Problem a:
Duplicate the blog excerpt below word for word, from "Decision is yours, ladies." to "these decker pamphlets.".

Passage:
# # #
Decision is yours, ladies.

Captain’s Log-04242008-0609

•April 24, 2008 • Leave a Comment

Location: TAMU Library Annex – Room#252-I

I ain’t much of a man for write’n big words, but since I’ve been readin’ those words of them learned fellas. I came to opinion that I’ve read more words from the dictionary, than are in these decker pamphlets.

I adopted me a pair of twin liquors or was it triplets?… and with the help of these snobbering wenches at my disposal, I managed to muster a few ideas from them learned-men’s drabble. It be exhausting to recite, them be the words twice the length of a narwhale’s horn; bigger than your sur ‘n name smunched up and cramped together. I left Polly and the eye patch in the brig, before voyaging to my deserted isolation. Here in the tower, the crow’s nest or higher, all i see is the calm windless walls, and the morning light rising to confront me like an unwelcomed mutiny. Not that I be talkin to meself or anything of the like, for fear ye might me thi’xn me few crackers short of nut, but I be dabbling in a sailor’s lisp. Don’t ye be confusing that wit a sailor’s limp! Some of us just have a droll and rumble to our speak’ns, far apart from the likes of sea-legs and leg-pegs, if you be catch’n my sugge’tn.

Too many parsecs, trim the sails, that’s what me sexton ‘s been yammering about. I consider myself a happy ferrer to have me a ton of sex, or an astrolabe that will sur’n to be leading to the sort.  It’s about time to overcast my shadow and given that sun the yo-hohoho, let him rise all the way to noon, and he’dve been confused whether to quail under my stare or quest farther west leaving me in the dusk. I’ll have to fasten my thoughts to the mast and push this ship a bit farther with me own warm bellows. Let’s hope that all the hot air won’t go to me head, and follix up the day’s labor. Back to the bounded stories and dreary tomes, I got a few more words to befix ‘n me head before the sun’s gets enough gal to peek over this horizon. Back to the quill, no progress yet, put my prayers upon maiden’s wings to zeph a nervy wind abring. ~

Hazardous Haversack

•April 14, 2008 • 1 Comment

(gauche embarras de richesses)

It has been my research to document the world I live in. I’ve gone through distinguishing good and evil, and finding a muddled gray no matter how hard or discreetly I delved. I’ve questioned right and wrong, and found that it’s not always wrong to do the wrong thing. For the past few months, my studies have been focus on my gender, male, and the differences to the opposite gender, female. I’ve noticed stark difference in the ways we reason, the ways we dream, the ways we are motivated, and the ways we move. This is a theory that I am confident in, because I was once shown how much an index card under on foot can offset a person’s balance. As you may guess from the title, I’m discussing the ‘Purse’ the stereotypic feminine baggage worn and carried from West to East in some form or fashion. I’ve notice and accounted through multiple situations, and many discussions with men and women, whether respectively they considered their own sex (i.e. themselves included) clumsy, and their views on the opposite sex. What I found was a commonality between the two genders. Men agreed that they more often found women being clumsy, and women attested to this by agreeing they considered themselves clumsy, or more often clumsy. On the opposite angle, men supported that they mostly did not consider themselves clumsy or oafish, and women supported this claim considering men much less clumsy than themselves. These were the types of results that led me to dig deeper into the circumstances, and causes for the more nimble and dexterous refinements of men, and the more accidental and clumsy movements of women.
# # #
Extracted information:
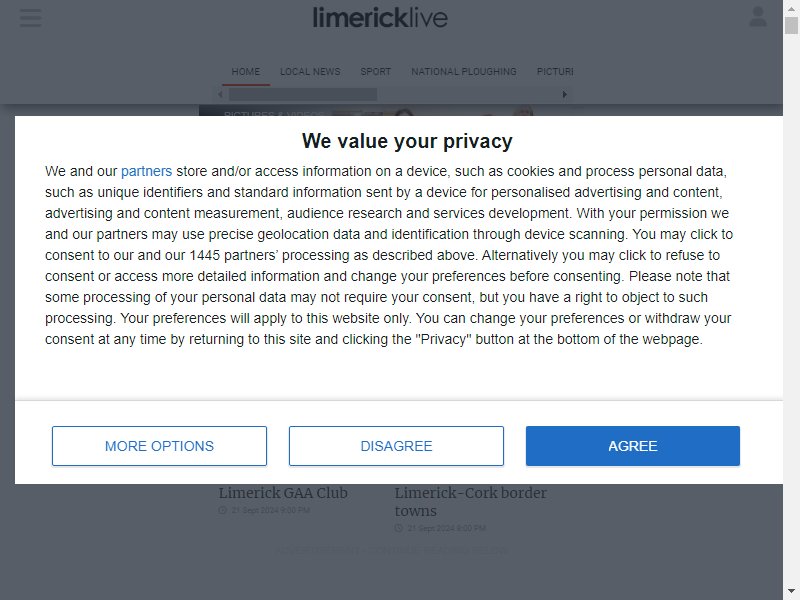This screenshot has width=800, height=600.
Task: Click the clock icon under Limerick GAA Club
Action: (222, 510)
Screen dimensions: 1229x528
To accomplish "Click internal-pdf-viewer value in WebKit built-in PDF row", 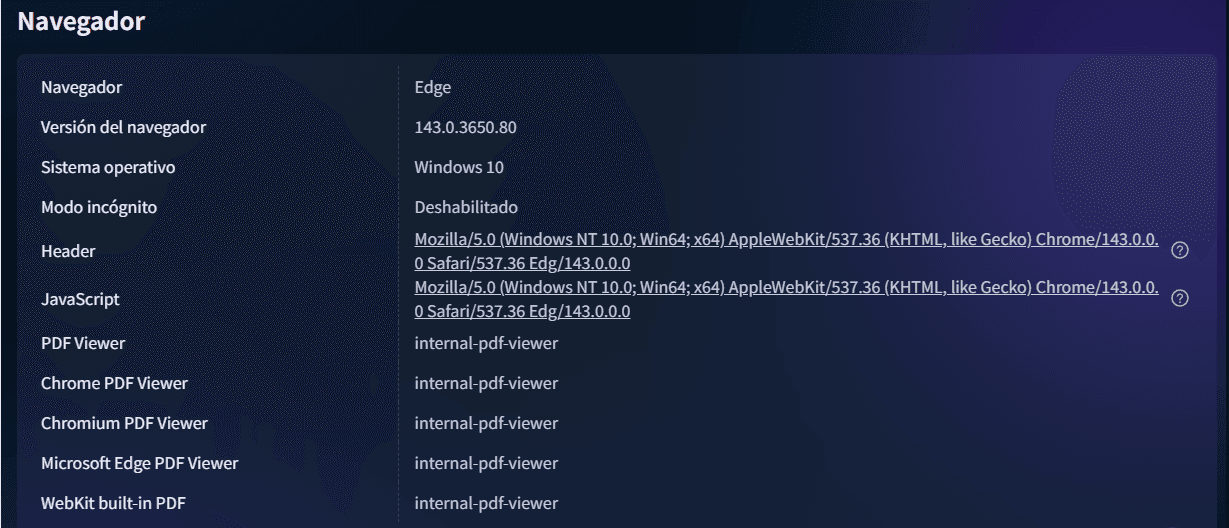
# # #
Problem b:
Set down the listing above line for line, omitting the pictures.

Task output a:
Decision is yours, ladies.

Captain’s Log-04242008-0609

•April 24, 2008 • Leave a Comment

Location: TAMU Library Annex – Room#252-I

I ain’t much of a man for write’n big words, but since I’ve been readin’ those words of them learned fellas. I came to opinion that I’ve read more words from the dictionary, than are in these decker pamphlets.

Task output b:
This screenshot has width=800, height=600.
Task: Click the clock icon under Limerick GAA Club
Action: (222, 510)
Screen dimensions: 1229x528
To accomplish "Click internal-pdf-viewer value in WebKit built-in PDF row", 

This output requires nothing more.